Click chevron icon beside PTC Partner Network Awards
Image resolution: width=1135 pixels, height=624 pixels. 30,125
---
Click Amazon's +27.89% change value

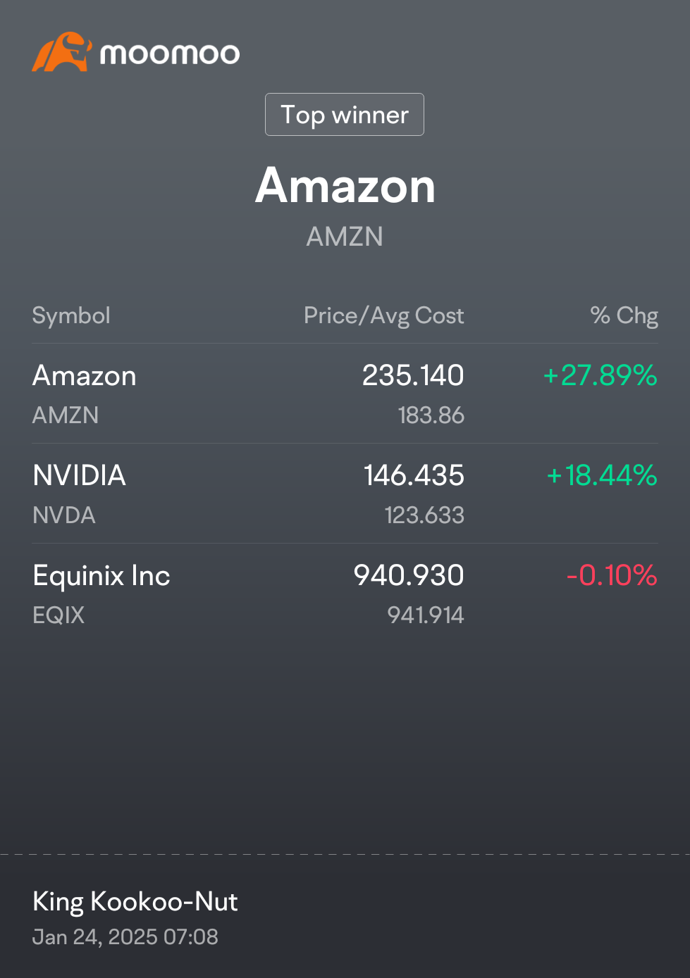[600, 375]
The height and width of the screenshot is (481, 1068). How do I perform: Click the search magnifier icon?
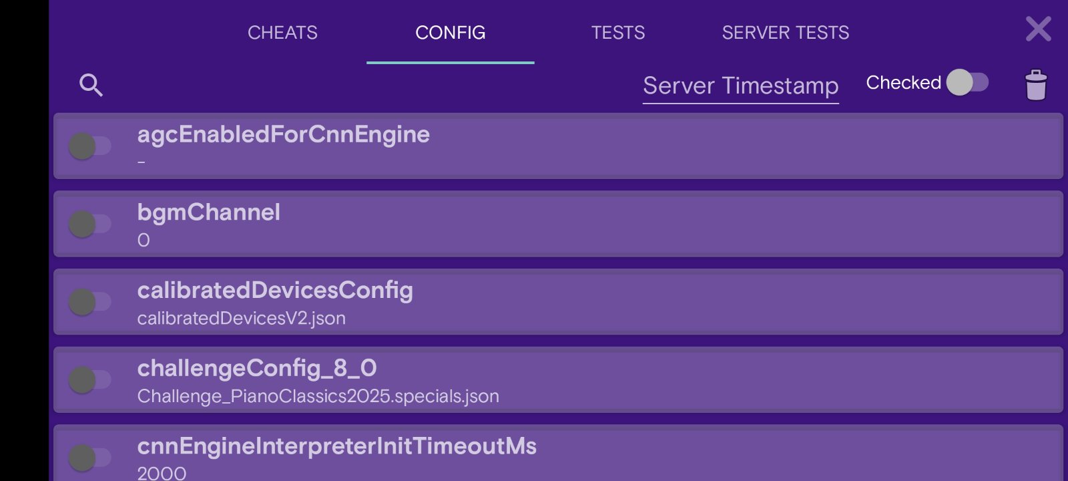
==
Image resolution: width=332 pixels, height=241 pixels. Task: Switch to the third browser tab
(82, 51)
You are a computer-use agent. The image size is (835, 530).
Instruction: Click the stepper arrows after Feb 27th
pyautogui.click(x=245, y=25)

• **ACTION ITEM**
From the records above, copy only the lines running from the line holding "Click Amazon's +27.89% change value" through the line holding "The height and", with no pictures.

• **EXPECTED OUTPUT**
Click Amazon's +27.89% change value

[600, 375]
The height and width of the screenshot is (481, 1068). How do I perform: Click the search magnifier icon?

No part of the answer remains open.